**Task statement**
Extract every line of the records that contains the string "center", matching case exactly.

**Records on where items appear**
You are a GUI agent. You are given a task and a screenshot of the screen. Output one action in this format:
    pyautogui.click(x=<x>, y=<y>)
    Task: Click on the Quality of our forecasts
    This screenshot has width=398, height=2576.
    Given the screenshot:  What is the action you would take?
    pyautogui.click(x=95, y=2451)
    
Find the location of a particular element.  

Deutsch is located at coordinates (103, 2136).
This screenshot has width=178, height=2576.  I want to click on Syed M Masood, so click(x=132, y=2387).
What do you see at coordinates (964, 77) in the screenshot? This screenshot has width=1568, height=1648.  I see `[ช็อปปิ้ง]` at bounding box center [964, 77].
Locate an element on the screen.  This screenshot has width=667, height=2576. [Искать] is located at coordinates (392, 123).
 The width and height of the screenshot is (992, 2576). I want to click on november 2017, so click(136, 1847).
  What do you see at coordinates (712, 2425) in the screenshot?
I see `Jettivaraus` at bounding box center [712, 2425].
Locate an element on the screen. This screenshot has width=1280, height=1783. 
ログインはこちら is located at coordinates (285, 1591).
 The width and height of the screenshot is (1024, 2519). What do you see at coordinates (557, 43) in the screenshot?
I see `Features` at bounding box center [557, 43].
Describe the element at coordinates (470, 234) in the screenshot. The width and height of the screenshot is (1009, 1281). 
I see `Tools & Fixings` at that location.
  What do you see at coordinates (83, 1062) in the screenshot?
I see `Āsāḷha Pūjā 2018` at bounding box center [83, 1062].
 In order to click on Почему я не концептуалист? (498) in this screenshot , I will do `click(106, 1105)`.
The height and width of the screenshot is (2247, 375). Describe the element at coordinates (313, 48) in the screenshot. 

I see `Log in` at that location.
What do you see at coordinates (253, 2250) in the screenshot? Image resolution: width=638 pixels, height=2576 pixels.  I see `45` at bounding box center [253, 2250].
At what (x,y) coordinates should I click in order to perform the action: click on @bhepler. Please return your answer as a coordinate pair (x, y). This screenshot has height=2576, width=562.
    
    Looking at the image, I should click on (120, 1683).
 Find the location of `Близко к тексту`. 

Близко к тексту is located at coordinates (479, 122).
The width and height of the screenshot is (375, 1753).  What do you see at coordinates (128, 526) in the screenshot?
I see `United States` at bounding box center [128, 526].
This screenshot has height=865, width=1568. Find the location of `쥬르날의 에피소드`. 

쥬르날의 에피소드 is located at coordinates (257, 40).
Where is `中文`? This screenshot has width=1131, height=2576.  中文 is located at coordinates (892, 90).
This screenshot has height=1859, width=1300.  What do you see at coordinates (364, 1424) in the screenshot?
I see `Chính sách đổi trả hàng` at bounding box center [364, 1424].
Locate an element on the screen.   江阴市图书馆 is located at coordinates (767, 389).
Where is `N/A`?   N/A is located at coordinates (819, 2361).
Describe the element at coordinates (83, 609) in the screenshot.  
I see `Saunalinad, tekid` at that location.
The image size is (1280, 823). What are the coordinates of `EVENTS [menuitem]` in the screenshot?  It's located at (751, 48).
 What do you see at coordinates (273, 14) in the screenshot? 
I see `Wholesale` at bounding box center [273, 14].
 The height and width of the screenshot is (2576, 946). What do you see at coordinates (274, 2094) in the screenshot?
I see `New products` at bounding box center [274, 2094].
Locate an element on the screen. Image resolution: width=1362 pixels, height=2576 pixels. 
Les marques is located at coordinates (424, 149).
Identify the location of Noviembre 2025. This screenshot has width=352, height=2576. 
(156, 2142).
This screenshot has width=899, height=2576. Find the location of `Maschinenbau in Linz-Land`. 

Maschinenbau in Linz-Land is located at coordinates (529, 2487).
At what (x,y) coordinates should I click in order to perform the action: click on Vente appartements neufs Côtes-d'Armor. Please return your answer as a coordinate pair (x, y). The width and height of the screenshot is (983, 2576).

**Response to this exercise**
What do you see at coordinates (964, 77) in the screenshot? This screenshot has width=1568, height=1648.  I see `[ช็อปปิ้ง]` at bounding box center [964, 77].
I see `Jettivaraus` at bounding box center [712, 2425].
I see `Features` at bounding box center [557, 43].
I see `Āsāḷha Pūjā 2018` at bounding box center [83, 1062].
What do you see at coordinates (253, 2250) in the screenshot? Image resolution: width=638 pixels, height=2576 pixels.  I see `45` at bounding box center [253, 2250].
I see `United States` at bounding box center [128, 526].
I see `Chính sách đổi trả hàng` at bounding box center [364, 1424].
I see `Wholesale` at bounding box center [273, 14].
I see `New products` at bounding box center [274, 2094].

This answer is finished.